No matter what good shape Gwen was in, she maybe weighed ninety pounds. An easy target for male or female of significant size and strength.
He knew better than to argue ahead of his data, but he could visualize the scene. Gwen would have come out to feed the horses in pasture as soon as she came in this morning—probably at dawn. She’d have used wire cutters to clip one of the two wires on the alfalfa and pull it loose. That’s when the killer must have interrupted her.
She turned her back on her killer, someone she knew. If she’d been afraid, she’d have used the wire cutters as a weapon. Instead, she bent down to cut the second wire. The killer grabbed the loose wire, dropped it over her head, and pulled her back across the hay or over his knee—maybe off her feet. Strangulation took several minutes. Once she was unconscious, however, the killer could have simply twisted the ends of the wire together and left. The twist in the wire around her throat was too tight to have been done solely by hand. Her killer took time to be neat. That made his flesh crawl.
Whoever had killed her had not brought a weapon along, or had chosen not to use it. Did that mean the killer had not come to kill?
Geoff turned and walked carefully back to the clinic. The path and the floor of the hay shed were raked gravel. No footprints.
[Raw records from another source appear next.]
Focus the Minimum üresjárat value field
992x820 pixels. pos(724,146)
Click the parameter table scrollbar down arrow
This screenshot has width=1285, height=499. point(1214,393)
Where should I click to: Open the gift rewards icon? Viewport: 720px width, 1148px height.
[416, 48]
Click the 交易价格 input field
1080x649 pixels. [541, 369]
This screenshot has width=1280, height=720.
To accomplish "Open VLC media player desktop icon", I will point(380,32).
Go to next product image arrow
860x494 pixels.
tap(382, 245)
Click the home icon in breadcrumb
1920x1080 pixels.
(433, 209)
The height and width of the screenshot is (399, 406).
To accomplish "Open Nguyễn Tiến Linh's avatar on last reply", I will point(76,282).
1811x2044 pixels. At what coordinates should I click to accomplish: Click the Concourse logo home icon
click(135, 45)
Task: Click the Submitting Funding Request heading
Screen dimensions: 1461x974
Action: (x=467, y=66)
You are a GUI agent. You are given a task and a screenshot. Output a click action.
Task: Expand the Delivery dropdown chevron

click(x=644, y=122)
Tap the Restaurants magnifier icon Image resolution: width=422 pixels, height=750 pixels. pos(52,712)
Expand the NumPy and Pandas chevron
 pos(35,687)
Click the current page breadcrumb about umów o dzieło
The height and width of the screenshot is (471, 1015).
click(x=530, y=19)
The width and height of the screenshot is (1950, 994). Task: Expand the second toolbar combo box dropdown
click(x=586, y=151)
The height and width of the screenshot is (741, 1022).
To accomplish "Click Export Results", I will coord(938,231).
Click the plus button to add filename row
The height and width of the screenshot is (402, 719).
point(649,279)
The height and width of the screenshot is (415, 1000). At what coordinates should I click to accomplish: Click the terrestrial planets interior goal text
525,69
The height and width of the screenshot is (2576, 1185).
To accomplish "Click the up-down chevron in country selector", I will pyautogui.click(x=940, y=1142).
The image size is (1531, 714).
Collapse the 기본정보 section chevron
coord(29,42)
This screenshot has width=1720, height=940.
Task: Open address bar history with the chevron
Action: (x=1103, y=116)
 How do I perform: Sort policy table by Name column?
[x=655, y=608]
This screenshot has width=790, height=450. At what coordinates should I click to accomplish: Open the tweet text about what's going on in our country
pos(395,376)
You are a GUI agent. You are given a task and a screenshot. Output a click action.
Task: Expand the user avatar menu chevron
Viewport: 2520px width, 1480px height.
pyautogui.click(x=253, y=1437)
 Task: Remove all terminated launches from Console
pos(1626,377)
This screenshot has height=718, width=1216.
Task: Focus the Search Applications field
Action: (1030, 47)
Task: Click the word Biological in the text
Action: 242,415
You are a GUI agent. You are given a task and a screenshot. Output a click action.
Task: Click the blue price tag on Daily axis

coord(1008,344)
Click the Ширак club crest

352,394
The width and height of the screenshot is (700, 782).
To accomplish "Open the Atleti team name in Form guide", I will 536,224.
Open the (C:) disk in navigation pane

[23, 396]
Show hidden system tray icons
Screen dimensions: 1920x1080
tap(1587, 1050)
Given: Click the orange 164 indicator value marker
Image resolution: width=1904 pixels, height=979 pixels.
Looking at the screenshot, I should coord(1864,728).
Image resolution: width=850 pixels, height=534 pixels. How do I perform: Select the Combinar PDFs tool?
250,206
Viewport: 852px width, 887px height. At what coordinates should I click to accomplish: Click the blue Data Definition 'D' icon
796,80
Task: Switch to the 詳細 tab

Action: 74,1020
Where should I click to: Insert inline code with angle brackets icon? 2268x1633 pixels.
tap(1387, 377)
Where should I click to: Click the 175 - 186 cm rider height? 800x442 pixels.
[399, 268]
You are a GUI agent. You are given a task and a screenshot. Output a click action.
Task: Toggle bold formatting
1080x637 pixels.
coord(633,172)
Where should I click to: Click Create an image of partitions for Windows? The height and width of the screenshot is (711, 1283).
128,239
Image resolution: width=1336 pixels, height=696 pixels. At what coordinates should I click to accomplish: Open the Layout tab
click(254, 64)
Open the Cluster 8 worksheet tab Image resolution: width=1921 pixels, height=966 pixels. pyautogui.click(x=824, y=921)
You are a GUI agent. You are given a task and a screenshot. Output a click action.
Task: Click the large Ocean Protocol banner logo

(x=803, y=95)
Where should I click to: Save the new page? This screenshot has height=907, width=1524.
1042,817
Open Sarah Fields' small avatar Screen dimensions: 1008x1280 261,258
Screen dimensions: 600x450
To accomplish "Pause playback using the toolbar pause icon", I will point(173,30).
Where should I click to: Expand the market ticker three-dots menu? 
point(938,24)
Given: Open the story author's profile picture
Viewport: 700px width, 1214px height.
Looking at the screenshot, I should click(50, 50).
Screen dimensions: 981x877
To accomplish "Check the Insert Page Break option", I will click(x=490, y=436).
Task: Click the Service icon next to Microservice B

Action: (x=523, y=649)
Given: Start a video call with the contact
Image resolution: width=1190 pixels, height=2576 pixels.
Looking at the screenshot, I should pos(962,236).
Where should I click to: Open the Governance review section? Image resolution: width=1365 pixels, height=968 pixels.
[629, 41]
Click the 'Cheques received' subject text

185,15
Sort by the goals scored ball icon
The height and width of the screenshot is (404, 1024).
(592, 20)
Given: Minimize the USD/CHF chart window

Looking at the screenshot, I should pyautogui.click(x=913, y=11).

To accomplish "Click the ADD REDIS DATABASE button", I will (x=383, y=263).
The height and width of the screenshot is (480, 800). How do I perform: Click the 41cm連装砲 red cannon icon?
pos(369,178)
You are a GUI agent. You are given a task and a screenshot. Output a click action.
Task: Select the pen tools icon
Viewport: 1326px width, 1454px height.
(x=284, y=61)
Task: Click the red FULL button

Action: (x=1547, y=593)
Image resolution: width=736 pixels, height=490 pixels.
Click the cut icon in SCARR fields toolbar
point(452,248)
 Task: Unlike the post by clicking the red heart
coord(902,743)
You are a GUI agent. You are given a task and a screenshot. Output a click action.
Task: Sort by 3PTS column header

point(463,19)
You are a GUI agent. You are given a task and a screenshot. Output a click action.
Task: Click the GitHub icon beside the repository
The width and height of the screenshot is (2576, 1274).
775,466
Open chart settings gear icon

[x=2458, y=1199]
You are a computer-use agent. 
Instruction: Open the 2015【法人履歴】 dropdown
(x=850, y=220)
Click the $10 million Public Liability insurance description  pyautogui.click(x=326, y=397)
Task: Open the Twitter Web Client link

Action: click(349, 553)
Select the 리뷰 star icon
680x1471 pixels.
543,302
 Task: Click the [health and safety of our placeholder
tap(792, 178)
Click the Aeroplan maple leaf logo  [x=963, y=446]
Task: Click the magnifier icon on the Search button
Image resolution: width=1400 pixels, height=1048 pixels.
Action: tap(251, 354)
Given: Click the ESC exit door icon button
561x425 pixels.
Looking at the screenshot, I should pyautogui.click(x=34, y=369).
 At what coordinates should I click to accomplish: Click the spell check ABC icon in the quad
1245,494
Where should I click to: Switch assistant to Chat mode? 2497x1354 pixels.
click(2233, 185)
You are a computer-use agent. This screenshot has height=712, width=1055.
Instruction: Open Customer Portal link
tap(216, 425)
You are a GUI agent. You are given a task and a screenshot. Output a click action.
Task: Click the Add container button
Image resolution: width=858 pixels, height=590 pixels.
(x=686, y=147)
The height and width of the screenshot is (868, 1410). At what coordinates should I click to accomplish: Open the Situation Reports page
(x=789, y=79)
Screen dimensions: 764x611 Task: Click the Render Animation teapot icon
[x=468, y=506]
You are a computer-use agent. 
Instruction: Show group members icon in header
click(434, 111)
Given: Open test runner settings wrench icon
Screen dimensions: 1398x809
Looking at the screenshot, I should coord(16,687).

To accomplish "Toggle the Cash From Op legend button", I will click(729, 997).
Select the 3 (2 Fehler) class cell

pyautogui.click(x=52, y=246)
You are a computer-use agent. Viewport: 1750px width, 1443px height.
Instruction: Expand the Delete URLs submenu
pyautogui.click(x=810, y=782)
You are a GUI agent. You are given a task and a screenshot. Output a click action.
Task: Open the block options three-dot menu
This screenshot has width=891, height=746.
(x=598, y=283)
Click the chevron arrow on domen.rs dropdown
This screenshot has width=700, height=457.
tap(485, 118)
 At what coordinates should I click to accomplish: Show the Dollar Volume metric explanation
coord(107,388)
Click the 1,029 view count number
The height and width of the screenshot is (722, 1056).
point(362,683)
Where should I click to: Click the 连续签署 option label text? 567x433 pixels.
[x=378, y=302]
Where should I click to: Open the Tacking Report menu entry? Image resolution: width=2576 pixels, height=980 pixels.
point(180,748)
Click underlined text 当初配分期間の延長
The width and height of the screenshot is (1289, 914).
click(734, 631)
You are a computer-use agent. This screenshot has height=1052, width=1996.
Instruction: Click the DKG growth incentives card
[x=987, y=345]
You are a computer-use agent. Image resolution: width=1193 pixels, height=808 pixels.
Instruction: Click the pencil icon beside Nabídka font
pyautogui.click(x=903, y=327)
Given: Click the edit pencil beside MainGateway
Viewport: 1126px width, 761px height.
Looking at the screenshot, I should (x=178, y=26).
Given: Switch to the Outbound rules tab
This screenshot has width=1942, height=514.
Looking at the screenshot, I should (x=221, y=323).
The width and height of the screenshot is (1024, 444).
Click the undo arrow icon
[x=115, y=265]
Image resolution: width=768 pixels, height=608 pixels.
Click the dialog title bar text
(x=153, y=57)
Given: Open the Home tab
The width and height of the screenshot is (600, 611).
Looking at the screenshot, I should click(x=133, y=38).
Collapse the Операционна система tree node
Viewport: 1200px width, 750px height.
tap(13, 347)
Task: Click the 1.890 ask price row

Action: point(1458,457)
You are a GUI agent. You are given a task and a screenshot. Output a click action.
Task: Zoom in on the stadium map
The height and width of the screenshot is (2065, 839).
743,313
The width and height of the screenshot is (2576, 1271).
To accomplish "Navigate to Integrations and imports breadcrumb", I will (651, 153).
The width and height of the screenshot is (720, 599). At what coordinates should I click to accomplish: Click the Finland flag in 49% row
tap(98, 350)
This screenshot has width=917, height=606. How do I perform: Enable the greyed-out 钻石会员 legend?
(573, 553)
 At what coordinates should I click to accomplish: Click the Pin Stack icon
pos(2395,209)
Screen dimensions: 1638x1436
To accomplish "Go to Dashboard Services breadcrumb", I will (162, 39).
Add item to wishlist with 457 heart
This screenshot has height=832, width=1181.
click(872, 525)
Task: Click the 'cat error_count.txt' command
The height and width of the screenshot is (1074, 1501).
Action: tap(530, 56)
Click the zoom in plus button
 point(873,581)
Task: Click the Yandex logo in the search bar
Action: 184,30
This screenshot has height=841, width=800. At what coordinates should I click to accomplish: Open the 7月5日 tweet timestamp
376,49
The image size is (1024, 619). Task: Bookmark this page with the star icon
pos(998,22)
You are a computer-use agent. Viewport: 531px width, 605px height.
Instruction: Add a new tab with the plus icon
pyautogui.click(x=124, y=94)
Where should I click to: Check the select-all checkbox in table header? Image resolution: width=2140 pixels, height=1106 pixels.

He dialed Stan Nordstrom’s direct line, told him what had happened, then went back inside to tell Gwen’s receptionist she’d have to look for a new job.
“What is it with you?” Stan Nordstro
m said. “We get our share of vehicular homicides and drug killings, but nothing like this.”
“Sure, you do. Raleigh was all yours until you called me in.”
“Well, this has got to be related. We know Dr. Gwen spent the night before Raleigh died at the Tollivers’ place working on a colic case. She must have seen something as she was leaving—maybe your girlfriend playing pin the tail on the donkey with Giles Raleigh. And tried a little blackmail. People always think they’re too smart for a blackmailer to turn the tables.”
“Merry’s not my girlfriend, and she doesn’t have enough money to pay blackmail.”
“She have an alibi for this morning? You, maybe?” Stan raised his colorless eyebrow.
“How many times do I have to tell you, I am not sleeping with her.”
“Why not? I would, if I didn’t know my wife would kill my ass.”
“Merry wouldn’t have you.”
Now both eyebrows went up. “Turned you down? The great Geoff Wheeler?”
“Moving right along,” Geoff said, “What about Troy? Is he in jail?”
“Mrs. Harris’s lawyer already arranged bail for him.” He shook his head. “That Harris woman’s lawyer wouldn’t let him say so much as his name. She musta’ pulled strings, because we barely had time to fingerprint him before here comes some hotshot attorney from Dahlonega with a bail slip from some tame judge. That lawyer drove Troy over to the church to pick up his truck.”
Geoff looked down at Gwen’s body. It seemed even smaller in death. “How long would you guess she’s been dead?”
“Not long. Early this morning or late last night. It was chilly last night, which would have speeded up rigor, but not by much.”
Geoff followed him over to one of the horse paddocks and leaned on the fence.
“Whew. Better,” Stan said. “I guess you’re used to the smell. I’m not.”
“You don’t ever get used to it,” Geoff said.
“Who’s got enough money to make blackmail worth Gwen’s while?”